Set task:
Put the rows below into a two-column CSV with the headers "instruction" and "coordinates", one CSV line per row. Place each row's text and its answer in its own quoted field, turn any line breaks into spaces, and leave out the pictures.

Pointing rows for screenshots and pages:
☆ ☆ ☆ ☆ ☆ ☆ ☆
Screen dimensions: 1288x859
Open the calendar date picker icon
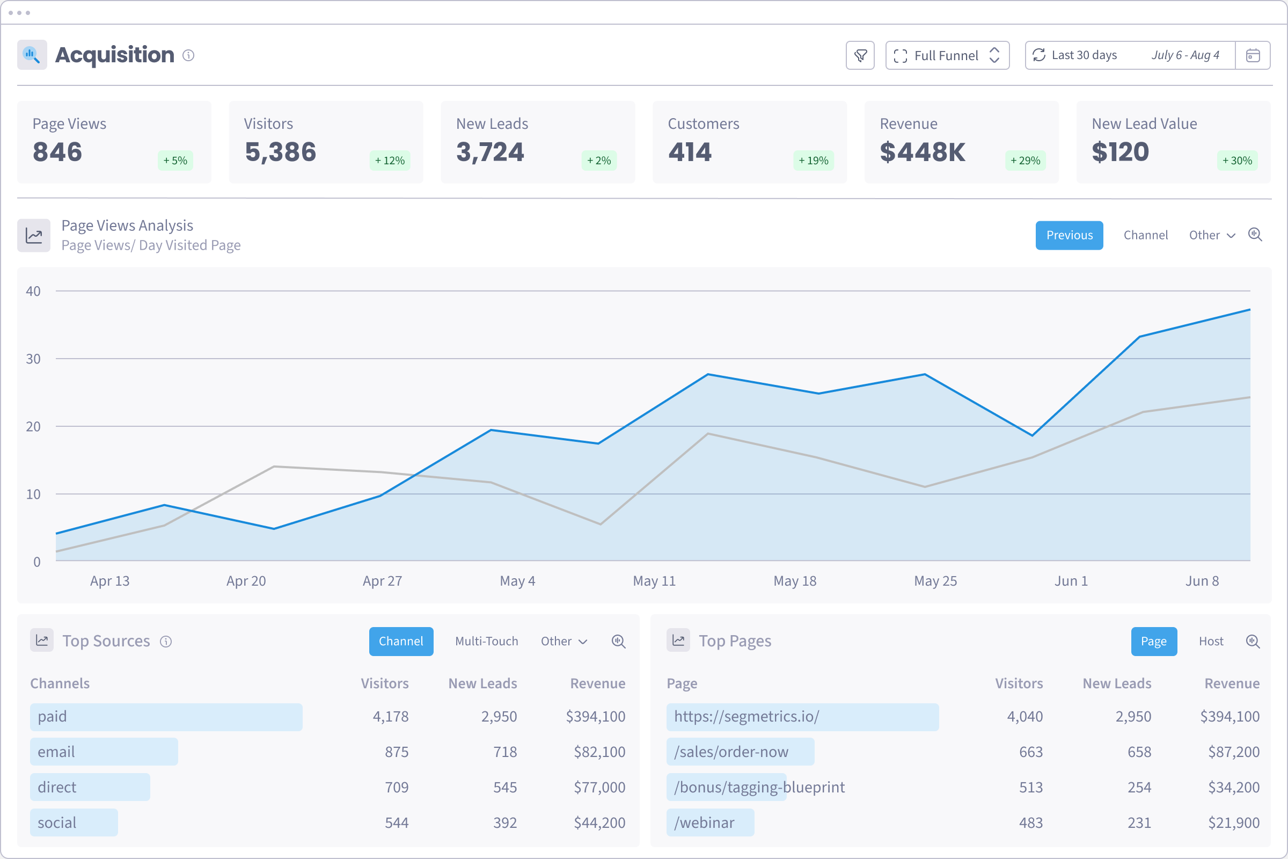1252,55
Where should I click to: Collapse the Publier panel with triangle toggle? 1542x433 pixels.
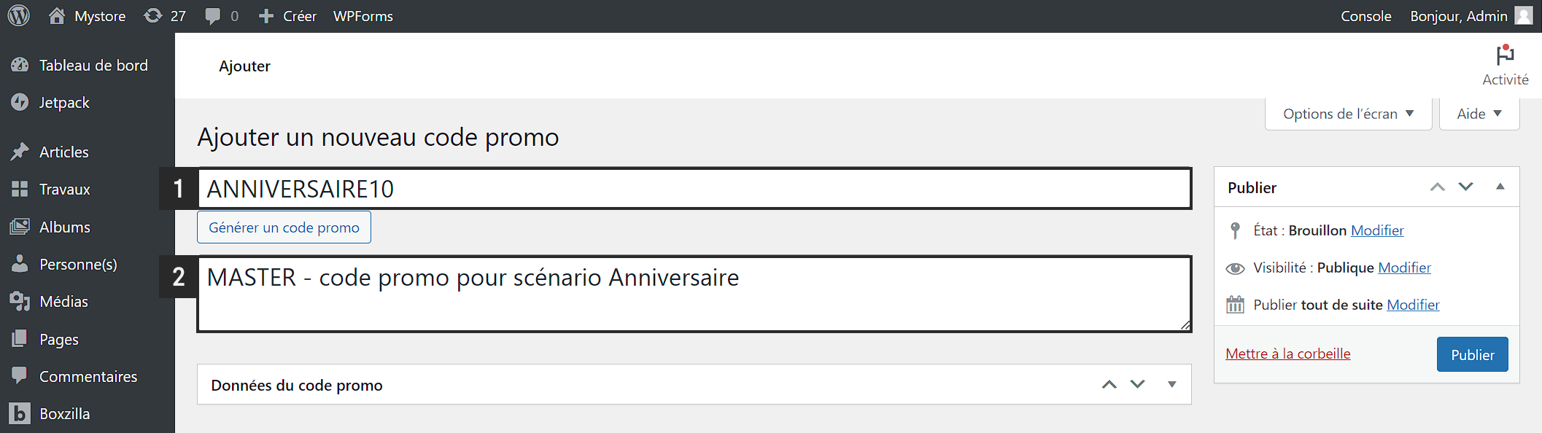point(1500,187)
☆ ☆ ☆ ☆ ☆ ☆ ☆
Task result:
instruction,coordinates
"Screen dimensions: 1288x859 Open the calendar date picker icon","1252,55"
"Where should I click to: Collapse the Publier panel with triangle toggle? 1542x433 pixels.","point(1500,187)"